Turismo, pinguini in affitto e cene da 300mila dollari per evadere dalla pandemia. Il lusso non conosce la crisi

Turismo, pinguini in affitto e cene da 300mila dollari per evadere dalla pandemia. Il lusso non conosce la crisi
Quello del turismo è stato uno dei settori più penalizzati dal coronavirus. A livello mondiale, si calcola che siano stati persi, nel periodo fra gennaio e maggio, almeno 320 miliardi di dollari. Questa estate, soltanto per fare un esempio, quasi la metà degli italiani non ha fatto vacanze, principalmente per la paura di contagi dovuti agli spostamenti, ma anche a causa di difficoltà di ordine economico. Tuttavia, a far da contraltare a questa situazione generale, il turismo di lusso non solo sopravvive, ma sembra addirittura essere in forte ascesa. Chi può permettersi certi viaggi esclusivi, infatti, può farlo su rotte lontane da quelle di massa: l’ideale in tempi di pandemia. «C’è gente che può permettersi cene private da 300.000 dollari con chef famosi o campeggi di lusso pop-up nelle steppe del Sahara settentrionale», si legge sul sito della Cnn. «Gli agenti di viaggio di lusso riescono a trasformare l’impossibile in realtà». Come ad esempio ha fatto Element Lifestyle, che la scorsa estate è riuscita a procurare le chiavi della Cappella Sistina a una famiglia di sei persone di New York che, in questo modo, hanno potuto godersi, da sole, le splendide opere d’arte di Michelangelo. Il costo? Appena 75mila dollari, ma si sa, gli affreschi del pittore rinascimentale non hanno prezzo.

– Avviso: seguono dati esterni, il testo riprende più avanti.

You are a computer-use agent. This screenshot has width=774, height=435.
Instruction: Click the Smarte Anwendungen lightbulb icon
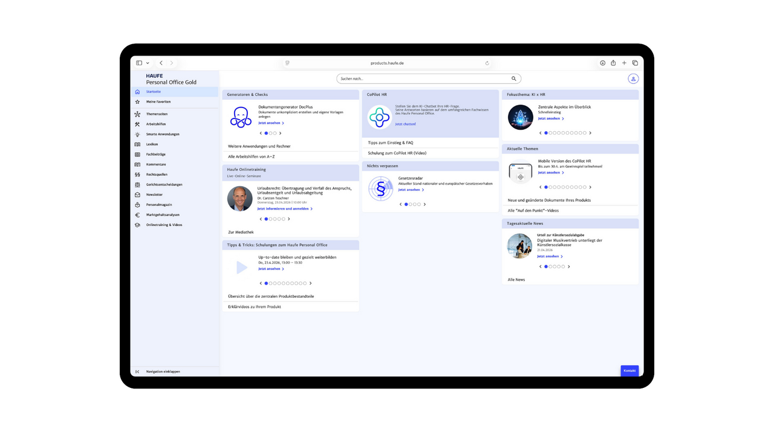coord(137,134)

Ma cosa significa lusso per i milionari?

«Per la ricca clientela dell’agenzia Red Savannah, il lusso non significa semplicemente piscine a sfioro e spa glamour. I viaggiatori d’élite cercano più viaggi esperienziali di sostanza e autenticità rispetto al lusso igienizzato». In Islanda, lo specialista di viaggi avventurosi di lusso Black Tomato ha ideato un viaggio di fidanzamento del tutto originale, nascondendo un anello di diamanti all’interno di una grotta di ghiaccio affinché la futura sposa lo scoprisse. La stessa agenzia, in un altro viaggio, ha inviato un direttore della fotografia di Hollywood, che aveva girato film di successo come Star Wars e Interstellar, «per riprendere una famiglia durante la loro odissea in barca a vela di sei settimane attraverso le isole indonesiane». Totale della spesa, circa 665.000 dollari. «I viaggiatori super elitari possono permettersi di andare ovunque e fare qualsiasi cosa - spiega la Cnn -, ma spesso si affidano a team di esperti di viaggio altamente qualificati, adattivi e creativi per realizzarlo. Alcune persone potrebbero entrare in una suite di un hotel di San Diego e trovare un cesto di frutta o forse una bottiglia di vino. Altri scoprono un trio di pinguini vivi, presi in prestito dallo zoo per il pomeriggio. È così che il fondatore di Element Lifestyle Michael Albanese ha sorpreso una volta un cliente, la cui ragazza era ossessionata dai pinguini». Albanese, che lavora con clienti che spendono dai 100mila ai 200mila dollari per viaggi di due settimane, ha anche creato cacce al tesoro in giro per l’Europa per famiglie e amici, complete di una sigla unica scritta ed eseguita da un noto artista. La stessa azienda ha organizzato una cena privata di otto portate ospitata dal celebre chef Eric Ripert, del famoso Le Bernardin di New York City: «Ci sono voluti più di nove mesi per convincere lo chef - racconta Albanese -, che raramente fa eventi privati di questa natura. Abbiamo anche assunto un sommelier francese per suggerire abbinamenti di vino: una cena da 300mila dollari. Sempre Black Tomato, alcuni anni fa, ha organizzato un viaggio per un filantropo canadese che aveva una lista dei desideri con le sue sette meraviglie del mondo».